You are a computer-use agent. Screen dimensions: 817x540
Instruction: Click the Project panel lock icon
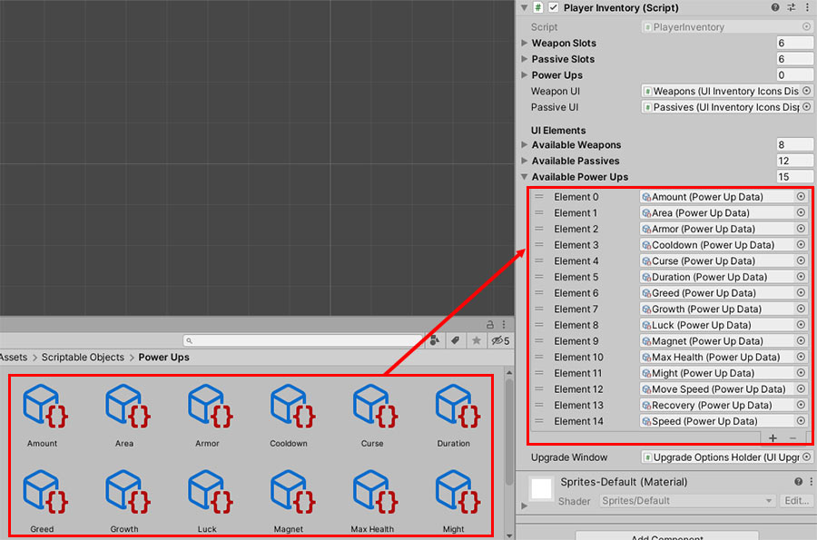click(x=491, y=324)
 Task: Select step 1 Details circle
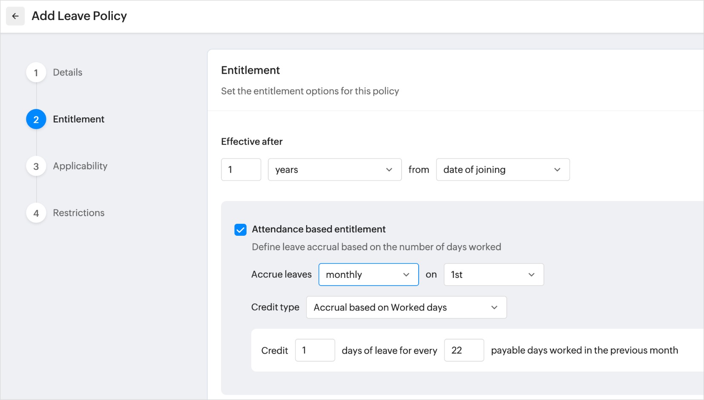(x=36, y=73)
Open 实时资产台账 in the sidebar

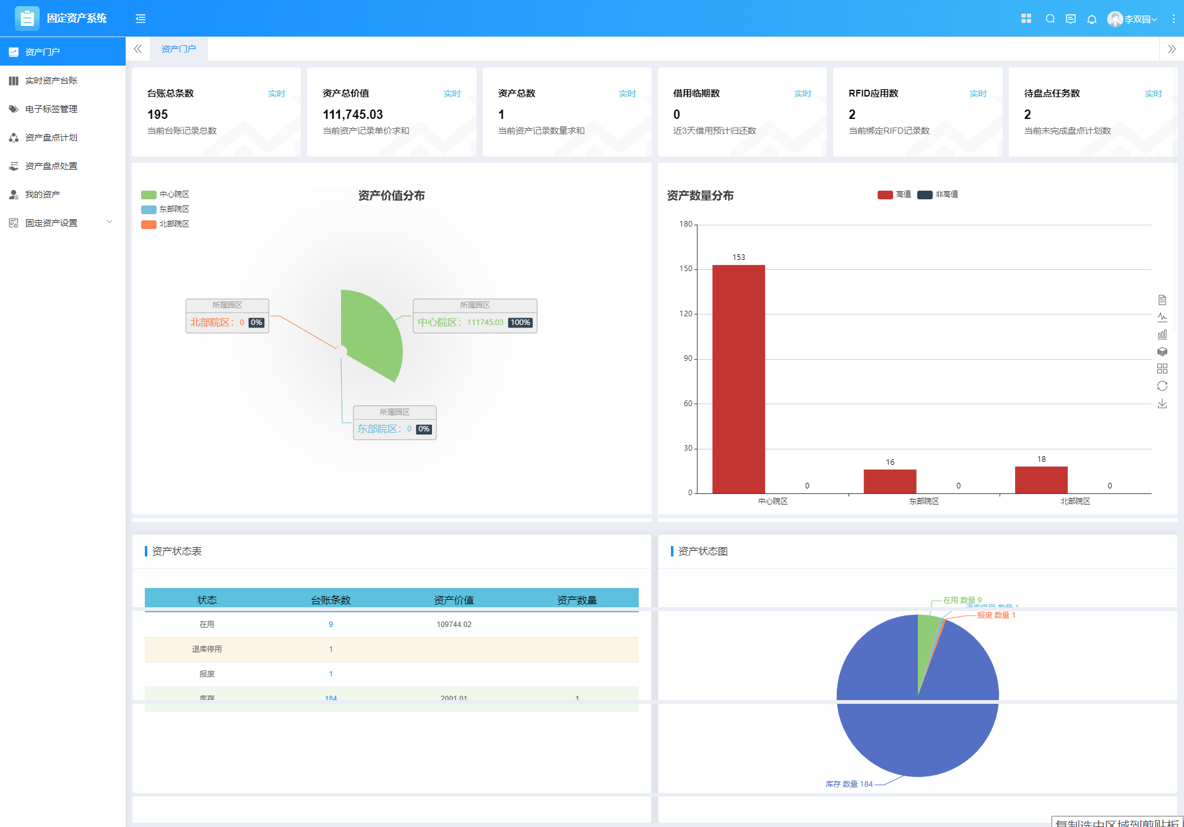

---

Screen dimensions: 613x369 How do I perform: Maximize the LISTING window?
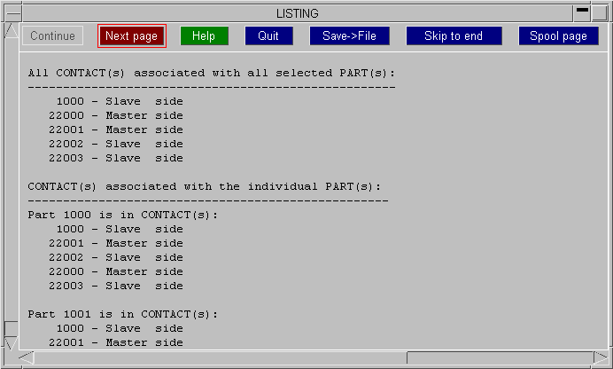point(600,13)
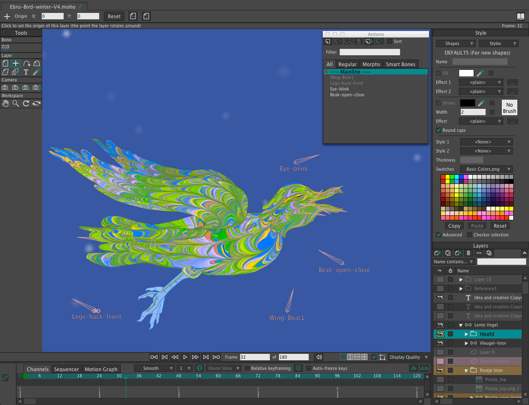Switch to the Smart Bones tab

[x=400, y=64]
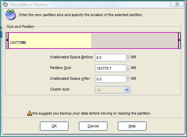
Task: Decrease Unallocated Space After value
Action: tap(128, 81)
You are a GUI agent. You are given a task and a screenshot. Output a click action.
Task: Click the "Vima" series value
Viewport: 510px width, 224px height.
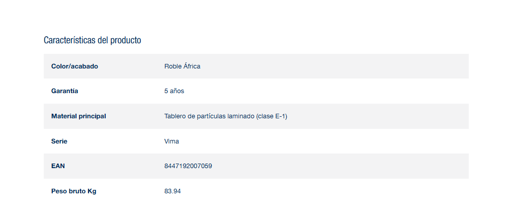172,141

_Work to be completed:_ Although the records hold pictures, the copy must not; give again exactly the lines from the one with "Task: Select step 1 Details circle" through the one with "Open 实时资产台账 in the sidebar".

_Result:_
 Task: Select step 1 Details circle
(x=36, y=73)
Open 实时资产台账 in the sidebar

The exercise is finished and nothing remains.